Now this diagram is certainly an outrageous oversimplification, but it will serve us as a base for further discussion. Let’s take a closer look at those modules:

  • instrumenter: enriches the code that is to be tested with extra statements that log the coverage. Such as if you had a function and you wanted to test how many times the function is called you would insert a counter that gets incremented in the first line of the function.
  • walker: ‘walks’ through the code in the form of a tree.
  • esprima parser: an external plugin that is used to parse the code which is to be tested. Esprima spits out a syntax tree that can be walked by the walker.
  • code: well this is the code that is to be covered.
  • coverage object: at some point the code is executed and through the instrumentation the execution of the code is logged. The output of this process is the coverage object. It is simply a json file with information about how many times the statements, functions and branches in the code have been executed.
  • collector: there might be several coverage object generated for different parts of modules of the code. The collector takes these coverage objects and merges them into one coverage object that contains all the information.
  • reporter: takes the final coverage object and turns it into a human readable and condensed coverage report.

In my opinion the instrumenter is at the heart of the whole plugin. Understanding the concept of instrumentation was the entry point for me to understand how code coverage can be measured. This contains the ‘magic’ that I could not get my head around before.

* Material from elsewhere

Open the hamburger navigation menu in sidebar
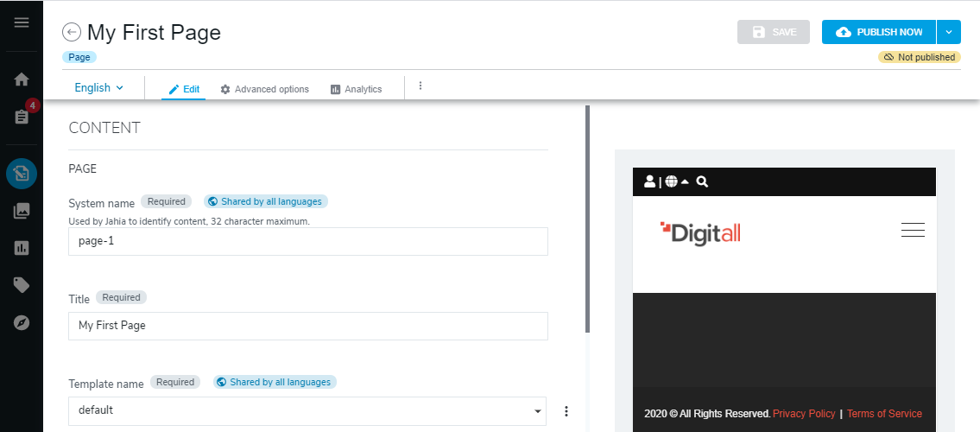The height and width of the screenshot is (432, 980). pyautogui.click(x=22, y=22)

Important to say is that the coverage reporting is virtually independent of the actual unit tests. The only important thing is that the code execution is monitored while the unit tests are executed. This means that the unit tests need to execute the instrumented code in order for the coverage to be recorded. Before diving into the Istanbul source code I thought that the unit tests needed to deeply integrate with the coverage plugin in order for everything to work. Luckily this is not the case which makes the whole thing less error-prone, because it’s less interdependent.

Tadaaa. This was my short overview over how code coverage with Istanbul works. As mentioned before this is a work in progress and I hope to update it as soon as I have more time to dive into the internals of Istanbul more. In the meantime feel free to let me know if you find anything wrong with my explanation or if you know more about a certain area and can help me understand.